Aksi Solidaritas Komunitas Gusdurian Peduli untuk Korban Tragedi Kanjuruhan

Aksi Solidaritas untuk korban Tragedi Kanjuruhan ini masih dapat diakses hingga pertengahan Oktober ini melalui link berikut www.kitabisa.com/solidaritaskanjuruhan.

oleh Liputan6.com diperbarui 03 Okt 2022, 16:37 WIB
Pemain dan ofisial klub Arema FC berdoa dan menaburkan bunga untuk para korban kerusuhan Stadion Kanjuruhan Malang di Malang, Senin, 3 Oktober 2022. Aksi ini sebagai bentuk belasungkawa terhadap ratusan korban yang tewas dalam kerusuhan di Stadion Kanjuruhan Malang kemarin. (AP Photo/Achmad Ibrahim)

Liputan6.com, Mojokerto - Komunitas Gusdurian Peduli menginisiasi penggalangan dana solidaritas untuk korban tragedi Kanjuruhan, Malang. Penggalangan dana melalui kitabisa.com mulai pukul 13.00 WIB, Minggu 2 Oktober 2022. Pada hari ini (3/10/2022) sudah terkumpul Rp134 juta.

Tragedi Kanjuruhan pada Sabtu, 1 Oktober 2022 memicu duka mendalam bagi masyarakat Indonesia khususnya pecinta bola. Kejadian usai pertandingan antara Arema FC melawan Persebaya Surabaya ini telah merenggut 125 korban jiwa.

"Karena itulah kita membuka donasi ini, melihat jumlah korban yang begitu banyak ini menjadi satu bencana kemanusiaan," kata A'ak Abdullah Koordinator Gusdurian Peduli kepada Liputan6.com Minggu (2/10/2022).

Dia tidak menyangka respons yang diberikan masyarakat melalui galang dana ini setara dengan kejadian bencana Semeru lalu.

"Dalam konteks ini kita sedang melakukan itu, apa yang telah diteladankan oleh GusDur itu yang kita wujudukan dalam wujud kerja nyata," tambahnya.

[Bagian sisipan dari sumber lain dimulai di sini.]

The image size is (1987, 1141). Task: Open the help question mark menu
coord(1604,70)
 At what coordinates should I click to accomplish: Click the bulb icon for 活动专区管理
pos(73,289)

Nantinya, dana yang sudah terkumpul akan disalurkan secara berkala kepada keluarga korban yang ditinggalkan dan membutuhkan bantuan ini. "Tentunya akan kita screening datanya, mana keluarga yang benar-benar membutuhkan bantuan ini dan penggalangan dana akan terus dibuka untuk menyaluran simpati dari masyarakat Indonesia melalui donasi ini,” katanya.

Aksi Solidaritas ini masih dapat diakses hingga pertengahan Oktober ini melalui link berikut www.kitabisa.com/solidaritaskanjuruhan.